■ TASK TO COMPLETE: Carry on the story of the Minneapolis family fleeing the 2020 riots, picking up right after its last sentence.

■ DOCUMENT EXTRACT:
• • • •

Norberta Lopez and Freddy Torres

Norberta Lopez and Freddy Torres. The Catholic Spirit screenshot via YouTube (@TheCatholicSpirit)

Bishop-elect Joseph Williams brought a different kind of salvation to Norberta Lopez and her family: a physical rescue in the midst of protests and rioting that took place after the May 25, 2020, police-involved killing of George Floyd, an African American.

Lopez said the night of May 28 felt like she was living in a movie — a very scary one. She and her husband, Freddy Torres, both 41, and their three children, Jennifer, Freddy and Jimena were in their Minneapolis apartment four blocks from where Floyd was killed. They lived next to a store where rioters gathered outside.

That night, they heard loud voices outside and saw looting from their window. Then things escalated. The family watched people use a saw to break a lock on the store’s back door. Others carried red containers for gasoline, which the family believed would be used to set the store on fire, if not their home.

That’s when they knew they had to leave, Lopez said. Despite the failed attempt to burn the store, they saw smoke in the distance and still feared their apartment could be set on fire. But they couldn’t flee on their own. Their car was boxed in by other cars — and surrounded by people.

Torres said he felt helpless when he saw “my family, my children who were already beginning to be afraid, to worry, to cry, because there was so much noise outside, with cars braking hard and doors slamming.” The Spanish-speaking family described their ordeal through a translator, their older daughter.

Torres and Lopez believed their best option to escape was to call Bishop-elect Joseph Williams, the pastor of their parish, St. Stephen. Lopez called him after 11 p.m., asking him to drive her family away from the danger.

• • • •

■ RECORDED INFORMATION:
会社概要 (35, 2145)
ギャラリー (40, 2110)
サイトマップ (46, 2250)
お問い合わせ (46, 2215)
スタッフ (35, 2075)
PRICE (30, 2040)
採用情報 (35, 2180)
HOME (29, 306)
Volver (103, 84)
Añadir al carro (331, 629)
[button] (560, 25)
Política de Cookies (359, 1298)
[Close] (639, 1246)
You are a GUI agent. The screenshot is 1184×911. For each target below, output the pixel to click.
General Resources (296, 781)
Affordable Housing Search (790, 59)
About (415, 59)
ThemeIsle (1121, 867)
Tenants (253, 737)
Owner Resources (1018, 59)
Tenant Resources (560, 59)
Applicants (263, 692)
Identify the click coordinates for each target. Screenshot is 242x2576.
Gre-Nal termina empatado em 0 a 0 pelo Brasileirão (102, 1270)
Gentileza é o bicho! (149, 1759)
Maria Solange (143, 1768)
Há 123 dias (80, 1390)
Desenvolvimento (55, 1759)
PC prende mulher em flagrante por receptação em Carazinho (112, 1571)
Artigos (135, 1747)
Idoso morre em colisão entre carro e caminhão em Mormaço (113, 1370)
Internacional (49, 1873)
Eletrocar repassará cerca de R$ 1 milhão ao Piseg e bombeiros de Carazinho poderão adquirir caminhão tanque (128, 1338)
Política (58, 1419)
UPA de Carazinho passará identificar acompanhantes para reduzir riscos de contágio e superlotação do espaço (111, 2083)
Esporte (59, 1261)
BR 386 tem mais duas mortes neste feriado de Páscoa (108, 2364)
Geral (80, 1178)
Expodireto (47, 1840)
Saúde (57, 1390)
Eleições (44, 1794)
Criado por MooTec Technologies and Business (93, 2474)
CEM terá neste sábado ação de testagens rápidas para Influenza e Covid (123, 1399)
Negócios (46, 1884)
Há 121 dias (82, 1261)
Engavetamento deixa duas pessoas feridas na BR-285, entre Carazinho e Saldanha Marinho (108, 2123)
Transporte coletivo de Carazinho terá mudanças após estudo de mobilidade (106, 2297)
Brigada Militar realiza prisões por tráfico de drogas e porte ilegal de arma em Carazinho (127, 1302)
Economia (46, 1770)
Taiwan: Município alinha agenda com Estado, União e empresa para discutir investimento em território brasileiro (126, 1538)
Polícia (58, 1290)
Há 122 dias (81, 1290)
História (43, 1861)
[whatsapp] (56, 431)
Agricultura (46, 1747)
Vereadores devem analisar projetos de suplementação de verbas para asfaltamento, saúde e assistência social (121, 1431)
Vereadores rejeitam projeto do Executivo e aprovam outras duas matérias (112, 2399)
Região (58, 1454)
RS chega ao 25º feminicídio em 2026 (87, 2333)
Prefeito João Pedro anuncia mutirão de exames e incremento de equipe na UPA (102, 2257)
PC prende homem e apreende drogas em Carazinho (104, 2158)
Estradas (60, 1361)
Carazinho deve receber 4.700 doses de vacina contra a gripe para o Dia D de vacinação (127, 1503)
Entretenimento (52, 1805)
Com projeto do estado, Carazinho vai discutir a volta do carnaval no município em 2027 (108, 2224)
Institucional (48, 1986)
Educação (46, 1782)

• • • •

■ OUTPUT:
Lopez knew friends with cars, but said her family had “a great connection” with Bishop-elect Williams, held him in high esteem, had talked with him before in times of difficulty, and knew his kind heart. “He knows I wouldn’t call unless it is very important,” she said.

Bishop-elect Williams did not hesitate to say yes, she said. She recalled him saying, “Don’t worry, Norberta. I’ll be there soon.”

Bishop-elect Williams shared a recollection of the events with The Catholic Spirit in June 2020.

Thankfully, he knew exactly where the family lived as he had blessed their home a few months previously. “I knew there was an alleyway,” he said, so he told the family he would pick them up on that side of the building. But he had no idea what he would find when he got there, he said, including how many people would be outside the family’s building and where they would be positioned.

Bishop-elect Williams said his drive to the apartment was “almost like out of a movie,” as driving 35W at Lake Street was “just complete smoke.” “Flames are leaping up to the west … and you’re driving right through.”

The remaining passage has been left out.